Rapid Plasma Reagin (RPR) Test


Syphilis is one of the most common sexually transmitted diseases (STDs) caused by the bacteria Treponema pallidum. It can be transmitted through sexual contact with an infected person or from a pregnant person to their baby. Syphilis usually develops in stages, each with different signs and symptoms that can last for weeks, months, or even years. In the early stages, syphilis may not cause noticeable symptoms, but it can still be contagious and cause serious complications if left untreated. Therefore, it is important to screen for and diagnose syphilis as soon as possible.

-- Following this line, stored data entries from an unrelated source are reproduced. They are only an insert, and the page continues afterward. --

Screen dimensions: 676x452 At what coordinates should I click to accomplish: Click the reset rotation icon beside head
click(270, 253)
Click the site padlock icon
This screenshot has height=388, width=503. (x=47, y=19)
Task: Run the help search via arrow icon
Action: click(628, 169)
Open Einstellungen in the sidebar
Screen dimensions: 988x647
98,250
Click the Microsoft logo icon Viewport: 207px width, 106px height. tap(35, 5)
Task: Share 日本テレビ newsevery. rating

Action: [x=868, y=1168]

Syphilis tests are used to detect antibodies in the blood that are produced by the immune system in response to the infection. There are two types of syphilis tests: nontreponemal tests and treponemal tests. Nontreponemal tests measure nonspecific antibodies that react with lipids (fats) released by damaged cells. These antibodies are not specific to syphilis and may also be present in other conditions, such as autoimmune diseases, other infections, and vaccinations. Therefore, nontreponemal tests are mainly used for screening and monitoring the treatment of syphilis. Treponemal tests measure specific antibodies that react only with Treponema pallidum antigens. These antibodies remain in the blood for life, even after successful treatment of syphilis. Therefore, treponemal tests are mainly used for confirming the diagnosis of syphilis and ruling out false-positive results from nontreponemal tests.

The most common nontreponemal tests are Rapid Plasma Reagin (RPR) and Venereal Disease Research Laboratory (VDRL) tests. Both tests are based on the principle of flocculation, which is the formation of clumps when antibodies bind to antigens. The RPR test uses cardiolipin-coated charcoal particles as antigens, which can be seen as black clumps against a white background without a microscope . The VDRL test uses cardiolipin-lecithin-cholesterol antigen, which requires a microscope to observe the clumps . Both tests require a drop of blood or plasma to be mixed with the antigen on a card or slide and rotated for a few minutes. A positive result indicates the presence of reagin antibodies in the sample, while a negative result indicates their absence.

Both RPR and VDRL tests are simple, fast, and inexpensive methods for screening syphilis. However, they have some limitations and differences. For example:

  • RPR and VDRL tests may give false-negative results in early primary syphilis, late syphilis, or when there is a high concentration of antibodies that interfere with the reaction (prozone phenomenon) .
  • RPR and VDRL tests may give false-positive results in other conditions that cause tissue damage or inflammation, such as viral infections (e.g., hepatitis, HIV), autoimmune diseases (e.g., lupus), pregnancy, malignancies, etc. .
  • RPR and VDRL tests need to be confirmed by a treponemal test to establish a definitive diagnosis of syphilis .
  • RPR test is more sensitive than VDRL test for detecting syphilis.
  • RPR test does not require heating or fresh samples, while VDRL test does.
  • RPR test can be performed without a microscope, while VDRL test requires one.
  • VDRL test can be performed on cerebrospinal fluid (CSF) to diagnose neurosyphilis, while RPR test cannot .

In summary, RPR and VDRL tests are useful tools for screening and monitoring syphilis infection, but they need to be interpreted with caution and confirmed by a treponemal test. In addition, they should be performed along with a thorough medical history, physical examination, and risk assessment of the patient.